(Items listed in a dataset)
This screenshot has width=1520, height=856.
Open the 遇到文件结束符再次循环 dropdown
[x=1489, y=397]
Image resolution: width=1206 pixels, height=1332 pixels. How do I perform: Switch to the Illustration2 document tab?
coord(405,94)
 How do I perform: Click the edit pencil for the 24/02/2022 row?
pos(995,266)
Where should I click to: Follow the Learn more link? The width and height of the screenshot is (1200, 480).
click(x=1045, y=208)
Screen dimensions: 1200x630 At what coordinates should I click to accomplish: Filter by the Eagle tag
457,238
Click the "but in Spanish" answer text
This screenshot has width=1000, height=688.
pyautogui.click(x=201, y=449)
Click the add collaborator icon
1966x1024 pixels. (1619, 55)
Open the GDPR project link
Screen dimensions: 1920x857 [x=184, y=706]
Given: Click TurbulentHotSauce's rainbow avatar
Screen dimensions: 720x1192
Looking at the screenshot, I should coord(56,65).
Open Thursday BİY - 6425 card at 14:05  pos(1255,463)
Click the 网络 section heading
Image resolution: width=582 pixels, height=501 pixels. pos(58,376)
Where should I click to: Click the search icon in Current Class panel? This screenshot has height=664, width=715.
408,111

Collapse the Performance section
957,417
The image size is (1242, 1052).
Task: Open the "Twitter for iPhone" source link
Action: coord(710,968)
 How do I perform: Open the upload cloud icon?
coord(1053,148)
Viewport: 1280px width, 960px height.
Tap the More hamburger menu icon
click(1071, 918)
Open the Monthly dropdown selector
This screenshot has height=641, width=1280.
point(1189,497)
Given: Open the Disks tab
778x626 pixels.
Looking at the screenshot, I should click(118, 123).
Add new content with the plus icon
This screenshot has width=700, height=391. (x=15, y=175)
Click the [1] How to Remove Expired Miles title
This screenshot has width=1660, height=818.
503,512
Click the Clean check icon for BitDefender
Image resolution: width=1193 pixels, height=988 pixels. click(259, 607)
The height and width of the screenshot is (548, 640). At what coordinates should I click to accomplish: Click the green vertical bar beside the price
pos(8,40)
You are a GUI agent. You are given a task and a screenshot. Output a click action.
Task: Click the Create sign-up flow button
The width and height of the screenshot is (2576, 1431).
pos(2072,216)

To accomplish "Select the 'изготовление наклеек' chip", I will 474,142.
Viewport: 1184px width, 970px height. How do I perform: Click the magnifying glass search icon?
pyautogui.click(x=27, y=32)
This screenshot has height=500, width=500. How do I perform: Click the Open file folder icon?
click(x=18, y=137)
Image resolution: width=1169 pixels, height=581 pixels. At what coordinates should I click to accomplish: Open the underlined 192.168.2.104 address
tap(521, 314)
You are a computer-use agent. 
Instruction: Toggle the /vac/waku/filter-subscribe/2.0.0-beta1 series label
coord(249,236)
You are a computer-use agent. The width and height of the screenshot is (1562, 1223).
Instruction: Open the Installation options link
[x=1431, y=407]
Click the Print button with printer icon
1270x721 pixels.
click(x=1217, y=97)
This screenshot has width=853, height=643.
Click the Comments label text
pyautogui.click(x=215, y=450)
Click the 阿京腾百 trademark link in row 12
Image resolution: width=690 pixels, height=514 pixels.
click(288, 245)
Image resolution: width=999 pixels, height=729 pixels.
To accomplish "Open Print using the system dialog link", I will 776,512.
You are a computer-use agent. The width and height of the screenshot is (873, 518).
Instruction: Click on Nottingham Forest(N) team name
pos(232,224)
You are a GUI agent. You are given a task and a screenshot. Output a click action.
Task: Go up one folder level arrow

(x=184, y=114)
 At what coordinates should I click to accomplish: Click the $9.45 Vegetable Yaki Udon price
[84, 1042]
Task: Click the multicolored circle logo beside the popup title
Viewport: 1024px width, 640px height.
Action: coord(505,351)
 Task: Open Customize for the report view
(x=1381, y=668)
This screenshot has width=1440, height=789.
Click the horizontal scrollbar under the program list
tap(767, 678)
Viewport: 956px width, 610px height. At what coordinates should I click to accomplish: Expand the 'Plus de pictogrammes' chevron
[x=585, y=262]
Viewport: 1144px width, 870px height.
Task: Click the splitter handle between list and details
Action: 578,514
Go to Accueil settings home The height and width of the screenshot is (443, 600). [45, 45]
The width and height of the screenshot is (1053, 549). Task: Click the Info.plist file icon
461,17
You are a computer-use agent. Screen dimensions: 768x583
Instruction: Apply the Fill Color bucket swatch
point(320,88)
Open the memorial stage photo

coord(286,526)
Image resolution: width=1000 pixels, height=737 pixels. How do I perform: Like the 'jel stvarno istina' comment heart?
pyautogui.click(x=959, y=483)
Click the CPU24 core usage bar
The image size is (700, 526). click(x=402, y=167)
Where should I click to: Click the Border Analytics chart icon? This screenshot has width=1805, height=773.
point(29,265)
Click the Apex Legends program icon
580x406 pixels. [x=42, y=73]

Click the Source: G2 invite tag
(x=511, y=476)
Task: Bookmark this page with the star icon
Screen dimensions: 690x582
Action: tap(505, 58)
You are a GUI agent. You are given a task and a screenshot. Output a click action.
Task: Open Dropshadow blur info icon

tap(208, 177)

• **Exercise**: Output each entry precisely as given.

• **Exercise answer**:
This screenshot has width=1520, height=856.
Open the 遇到文件结束符再次循环 dropdown
[x=1489, y=397]
Image resolution: width=1206 pixels, height=1332 pixels. How do I perform: Switch to the Illustration2 document tab?
coord(405,94)
 How do I perform: Click the edit pencil for the 24/02/2022 row?
pos(995,266)
Where should I click to: Follow the Learn more link? The width and height of the screenshot is (1200, 480).
click(x=1045, y=208)
Screen dimensions: 1200x630 At what coordinates should I click to accomplish: Filter by the Eagle tag
457,238
Click the "but in Spanish" answer text
This screenshot has width=1000, height=688.
pyautogui.click(x=201, y=449)
Click the add collaborator icon
1966x1024 pixels. (1619, 55)
Open the GDPR project link
Screen dimensions: 1920x857 [x=184, y=706]
Given: Click TurbulentHotSauce's rainbow avatar
Screen dimensions: 720x1192
Looking at the screenshot, I should coord(56,65).
Open Thursday BİY - 6425 card at 14:05  pos(1255,463)
Click the 网络 section heading
Image resolution: width=582 pixels, height=501 pixels. pos(58,376)
Where should I click to: Click the search icon in Current Class panel? This screenshot has height=664, width=715.
408,111

Collapse the Performance section
957,417
The image size is (1242, 1052).
Task: Open the "Twitter for iPhone" source link
Action: coord(710,968)
 How do I perform: Open the upload cloud icon?
coord(1053,148)
Viewport: 1280px width, 960px height.
Tap the More hamburger menu icon
click(1071, 918)
Open the Monthly dropdown selector
This screenshot has height=641, width=1280.
point(1189,497)
Given: Open the Disks tab
778x626 pixels.
Looking at the screenshot, I should click(118, 123).
Add new content with the plus icon
This screenshot has width=700, height=391. (x=15, y=175)
Click the [1] How to Remove Expired Miles title
This screenshot has width=1660, height=818.
503,512
Click the Clean check icon for BitDefender
Image resolution: width=1193 pixels, height=988 pixels. click(259, 607)
The height and width of the screenshot is (548, 640). At what coordinates should I click to accomplish: Click the green vertical bar beside the price
pos(8,40)
You are a GUI agent. You are given a task and a screenshot. Output a click action.
Task: Click the Create sign-up flow button
The width and height of the screenshot is (2576, 1431).
pos(2072,216)

To accomplish "Select the 'изготовление наклеек' chip", I will 474,142.
Viewport: 1184px width, 970px height. How do I perform: Click the magnifying glass search icon?
pyautogui.click(x=27, y=32)
This screenshot has height=500, width=500. How do I perform: Click the Open file folder icon?
click(x=18, y=137)
Image resolution: width=1169 pixels, height=581 pixels. At what coordinates should I click to accomplish: Open the underlined 192.168.2.104 address
tap(521, 314)
You are a computer-use agent. 
Instruction: Toggle the /vac/waku/filter-subscribe/2.0.0-beta1 series label
coord(249,236)
You are a computer-use agent. The width and height of the screenshot is (1562, 1223).
Instruction: Open the Installation options link
[x=1431, y=407]
Click the Print button with printer icon
1270x721 pixels.
click(x=1217, y=97)
This screenshot has width=853, height=643.
Click the Comments label text
pyautogui.click(x=215, y=450)
Click the 阿京腾百 trademark link in row 12
Image resolution: width=690 pixels, height=514 pixels.
click(288, 245)
Image resolution: width=999 pixels, height=729 pixels.
To accomplish "Open Print using the system dialog link", I will 776,512.
You are a computer-use agent. The width and height of the screenshot is (873, 518).
Instruction: Click on Nottingham Forest(N) team name
pos(232,224)
You are a GUI agent. You are given a task and a screenshot. Output a click action.
Task: Go up one folder level arrow

(x=184, y=114)
 At what coordinates should I click to accomplish: Click the $9.45 Vegetable Yaki Udon price
[84, 1042]
Task: Click the multicolored circle logo beside the popup title
Viewport: 1024px width, 640px height.
Action: coord(505,351)
 Task: Open Customize for the report view
(x=1381, y=668)
This screenshot has width=1440, height=789.
Click the horizontal scrollbar under the program list
tap(767, 678)
Viewport: 956px width, 610px height. At what coordinates should I click to accomplish: Expand the 'Plus de pictogrammes' chevron
[x=585, y=262]
Viewport: 1144px width, 870px height.
Task: Click the splitter handle between list and details
Action: 578,514
Go to Accueil settings home The height and width of the screenshot is (443, 600). [45, 45]
The width and height of the screenshot is (1053, 549). Task: Click the Info.plist file icon
461,17
You are a computer-use agent. Screen dimensions: 768x583
Instruction: Apply the Fill Color bucket swatch
point(320,88)
Open the memorial stage photo

coord(286,526)
Image resolution: width=1000 pixels, height=737 pixels. How do I perform: Like the 'jel stvarno istina' comment heart?
pyautogui.click(x=959, y=483)
Click the CPU24 core usage bar
The image size is (700, 526). click(x=402, y=167)
Where should I click to: Click the Border Analytics chart icon? This screenshot has width=1805, height=773.
point(29,265)
Click the Apex Legends program icon
580x406 pixels. [x=42, y=73]

Click the Source: G2 invite tag
(x=511, y=476)
Task: Bookmark this page with the star icon
Screen dimensions: 690x582
Action: tap(505, 58)
You are a GUI agent. You are given a task and a screenshot. Output a click action.
Task: Open Dropshadow blur info icon

tap(208, 177)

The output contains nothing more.